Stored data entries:

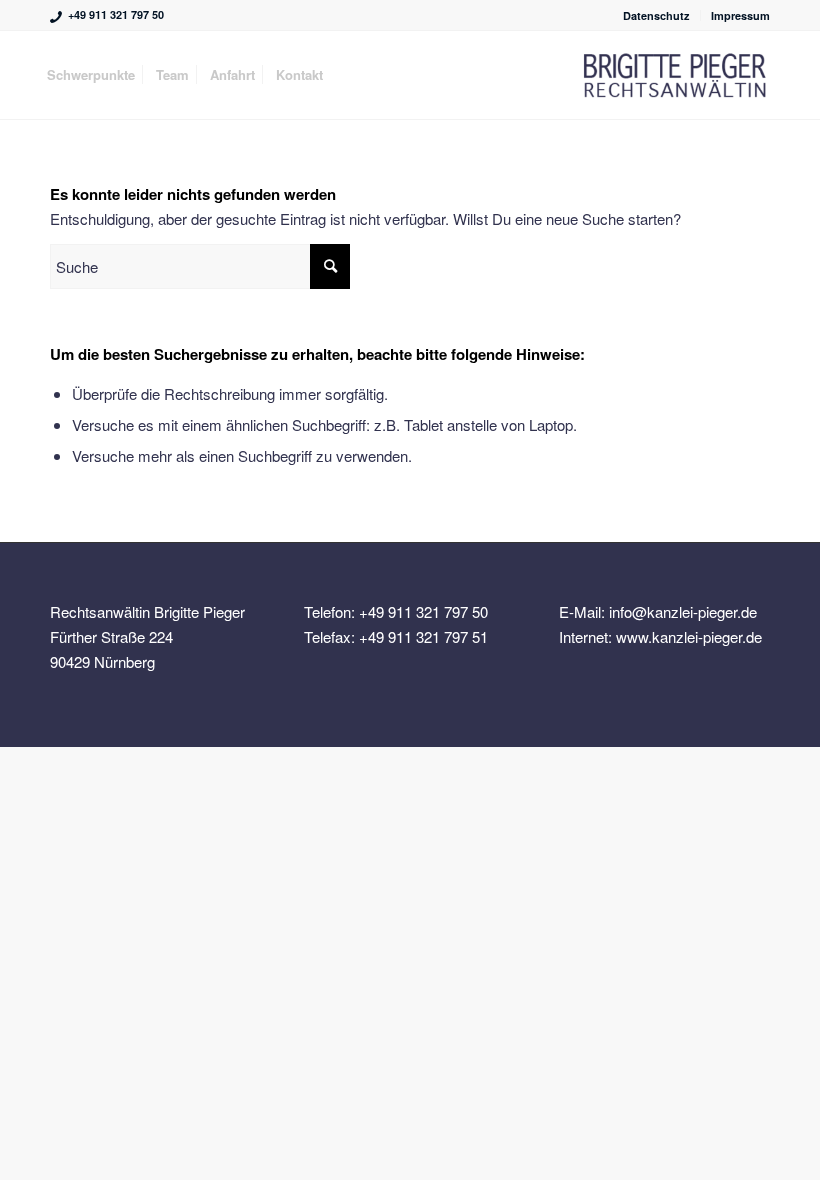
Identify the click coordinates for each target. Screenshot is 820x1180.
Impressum (740, 15)
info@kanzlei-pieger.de (683, 611)
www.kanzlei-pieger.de (689, 636)
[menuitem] (657, 15)
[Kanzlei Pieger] (674, 75)
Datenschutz (656, 15)
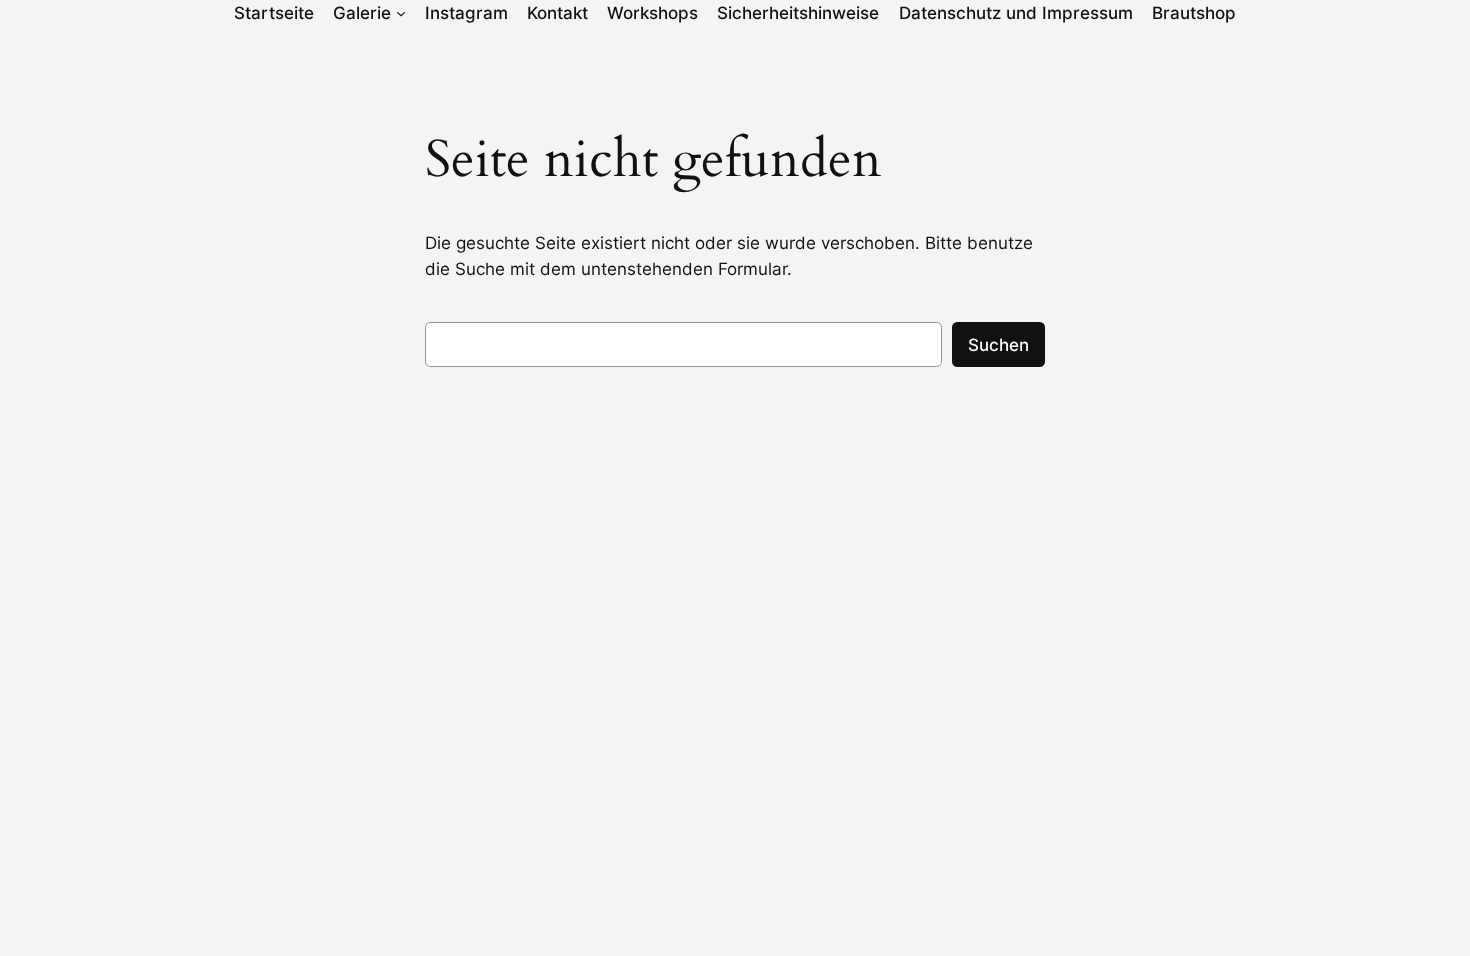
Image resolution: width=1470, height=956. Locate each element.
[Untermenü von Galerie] (401, 13)
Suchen (998, 345)
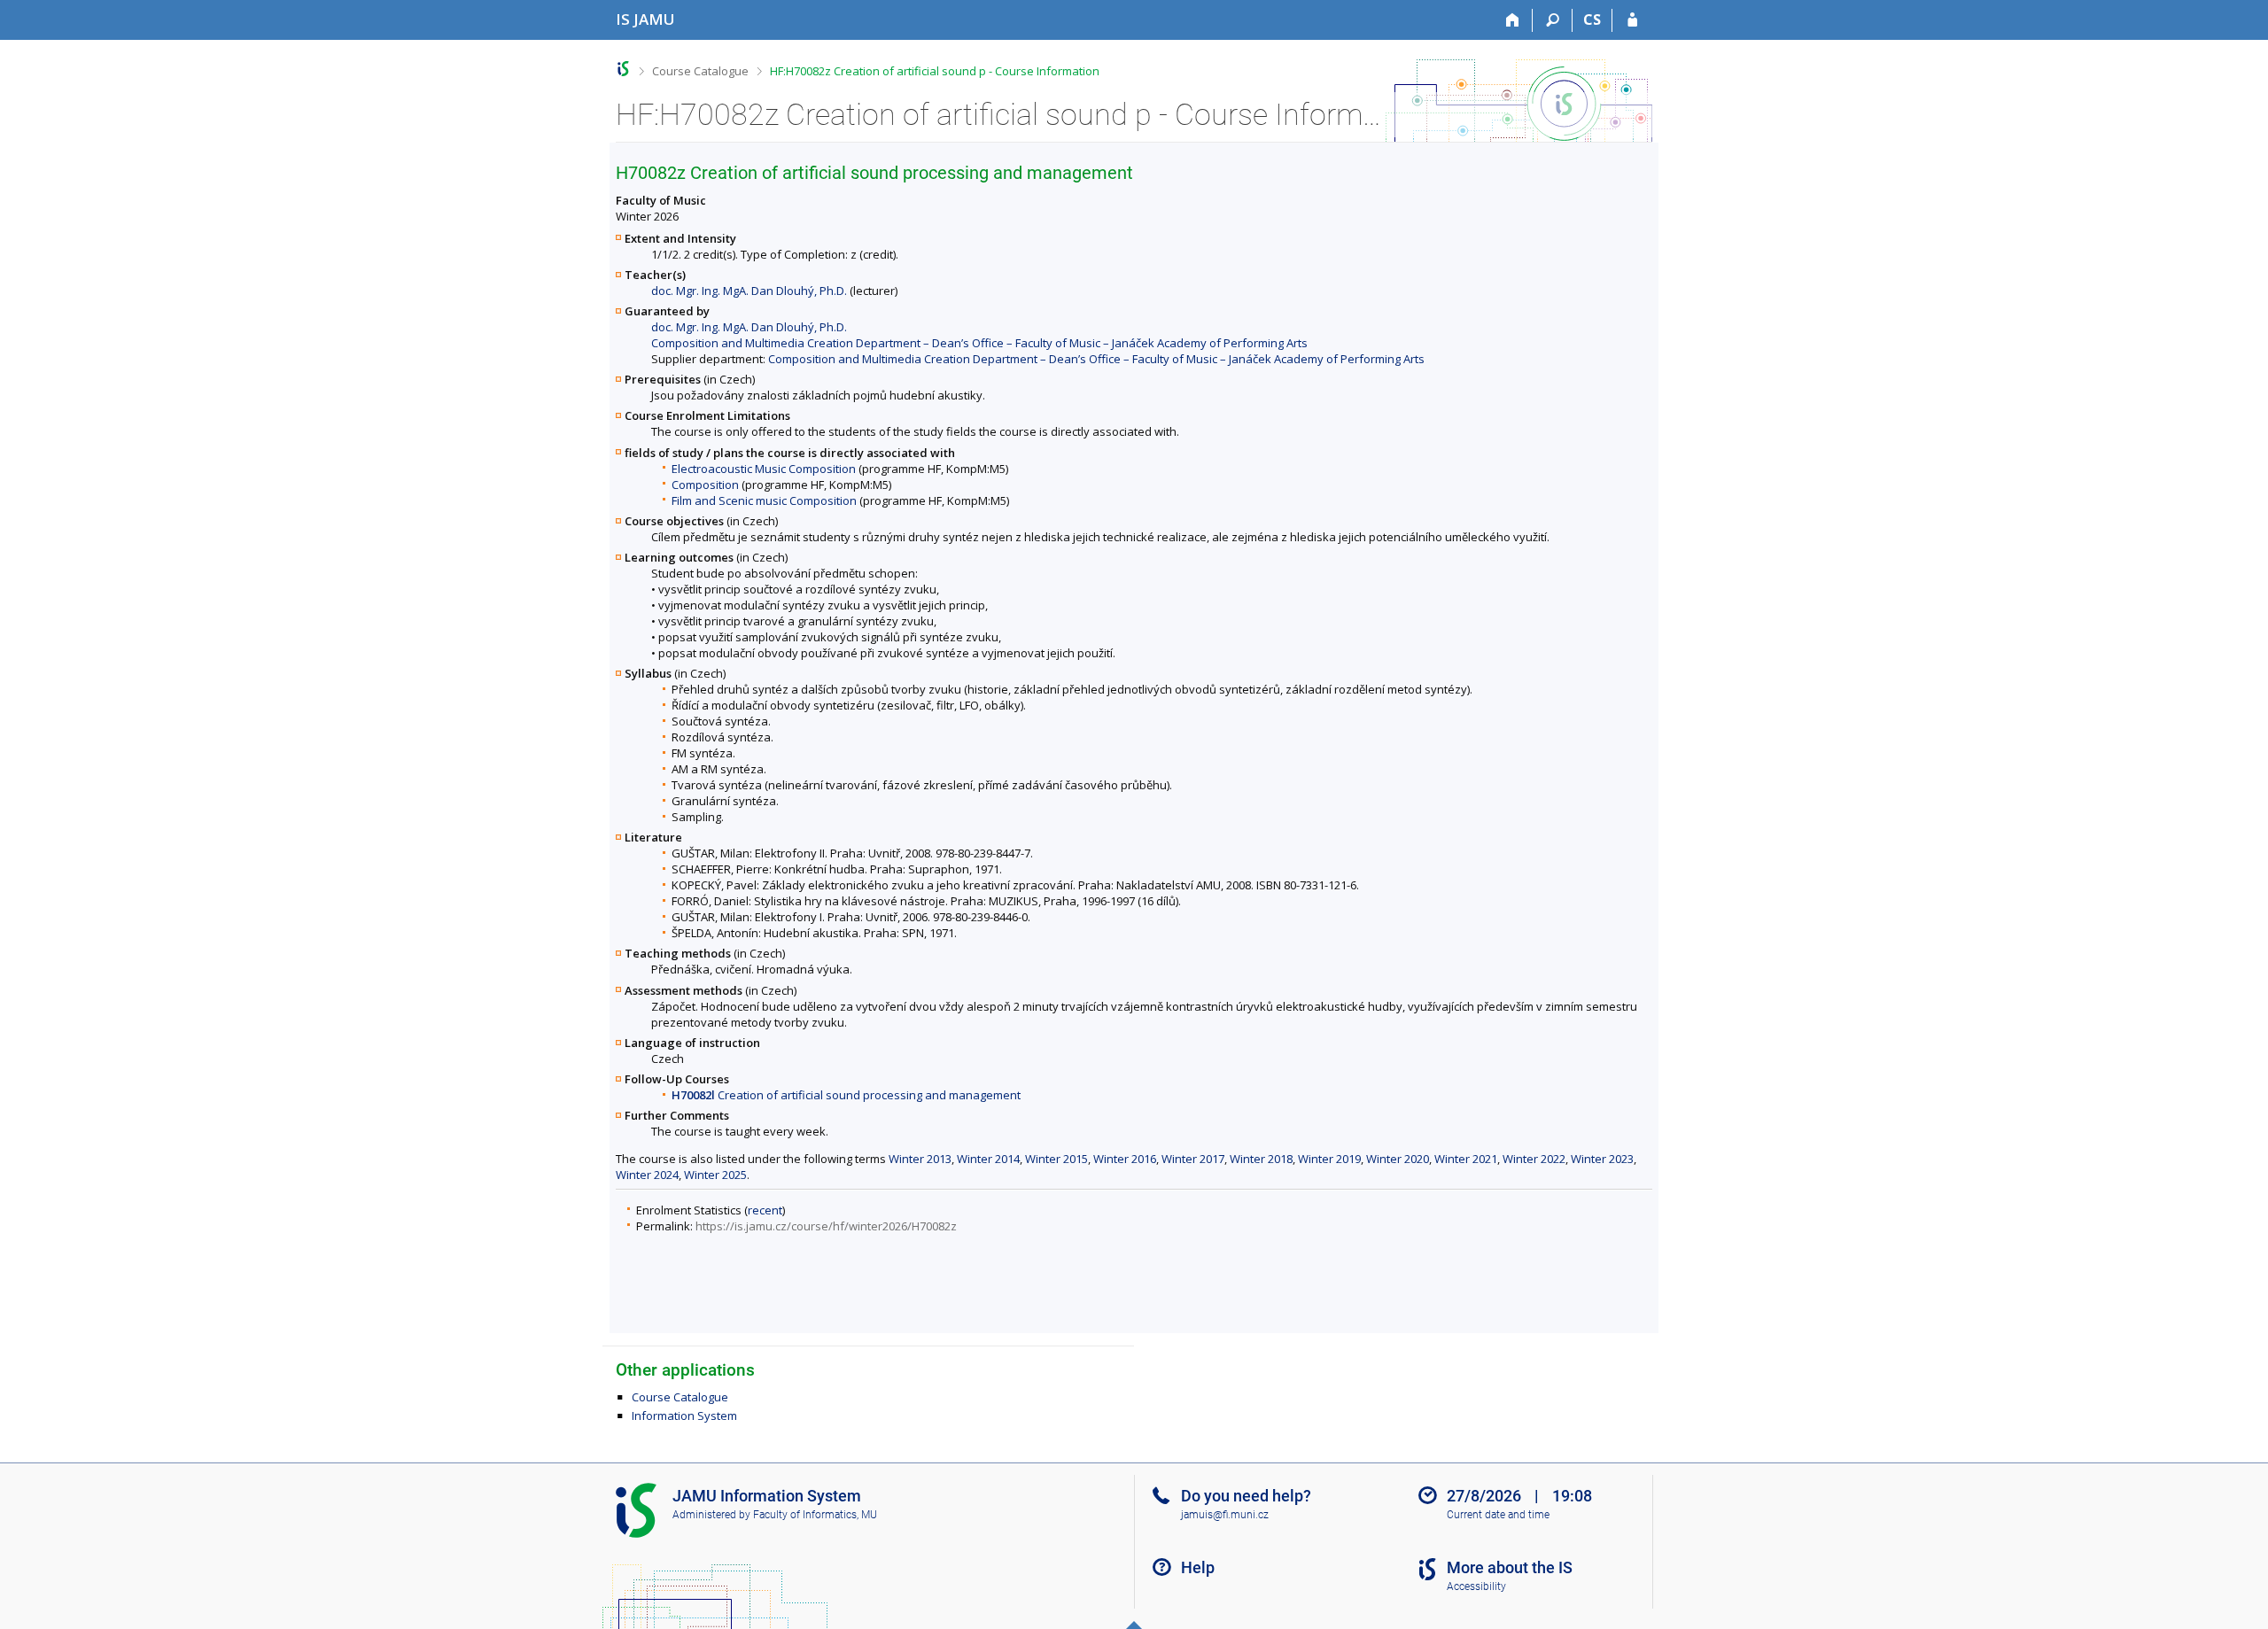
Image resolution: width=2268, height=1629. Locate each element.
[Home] (1513, 20)
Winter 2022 (1534, 1159)
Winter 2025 (715, 1175)
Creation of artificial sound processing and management (846, 1095)
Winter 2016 (1124, 1159)
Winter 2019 (1329, 1159)
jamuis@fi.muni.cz (1225, 1515)
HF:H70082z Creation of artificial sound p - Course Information (934, 71)
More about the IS (1510, 1567)
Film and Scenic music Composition (764, 500)
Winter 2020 (1397, 1159)
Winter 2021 (1465, 1159)
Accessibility (1476, 1586)
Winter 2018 (1261, 1159)
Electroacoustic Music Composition (764, 469)
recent (765, 1210)
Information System (684, 1415)
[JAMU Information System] (623, 68)
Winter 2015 (1056, 1159)
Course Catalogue (700, 71)
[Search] (1553, 20)
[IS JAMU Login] (1632, 20)
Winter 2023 (1602, 1159)
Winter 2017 (1192, 1159)
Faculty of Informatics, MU (815, 1515)
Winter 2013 (920, 1159)
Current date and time (1498, 1515)
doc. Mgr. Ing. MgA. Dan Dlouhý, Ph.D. (749, 291)
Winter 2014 (988, 1159)
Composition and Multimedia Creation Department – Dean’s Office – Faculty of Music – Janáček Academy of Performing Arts (979, 343)
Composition (705, 485)
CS (1592, 19)
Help (1198, 1567)
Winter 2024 (647, 1175)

- **Assignment**
From the records above, quote word for word only the lines beginning at the line that has "Impressum (740, 15)" and stopping after the line that has "Current date and time (1498, 1515)". Omit the pictures.

- **Answer section**
Impressum (740, 15)
info@kanzlei-pieger.de (683, 611)
www.kanzlei-pieger.de (689, 636)
[menuitem] (657, 15)
[Kanzlei Pieger] (674, 75)
Datenschutz (656, 15)
Image resolution: width=1470, height=956. Locate each element.
[Untermenü von Galerie] (401, 13)
Suchen (998, 345)
Image resolution: width=2268, height=1629. Locate each element.
[Home] (1513, 20)
Winter 2022 (1534, 1159)
Winter 2025 (715, 1175)
Creation of artificial sound processing and management (846, 1095)
Winter 2016 (1124, 1159)
Winter 2019 (1329, 1159)
jamuis@fi.muni.cz (1225, 1515)
HF:H70082z Creation of artificial sound p - Course Information (934, 71)
More about the IS (1510, 1567)
Film and Scenic music Composition (764, 500)
Winter 2020 (1397, 1159)
Winter 2021 (1465, 1159)
Accessibility (1476, 1586)
Winter 2018 (1261, 1159)
Electroacoustic Music Composition (764, 469)
recent (765, 1210)
Information System (684, 1415)
[JAMU Information System] (623, 68)
Winter 2015 (1056, 1159)
Course Catalogue (700, 71)
[Search] (1553, 20)
[IS JAMU Login] (1632, 20)
Winter 2023 (1602, 1159)
Winter 2017 (1192, 1159)
Faculty of Informatics, MU (815, 1515)
Winter 2013 (920, 1159)
Current date and time (1498, 1515)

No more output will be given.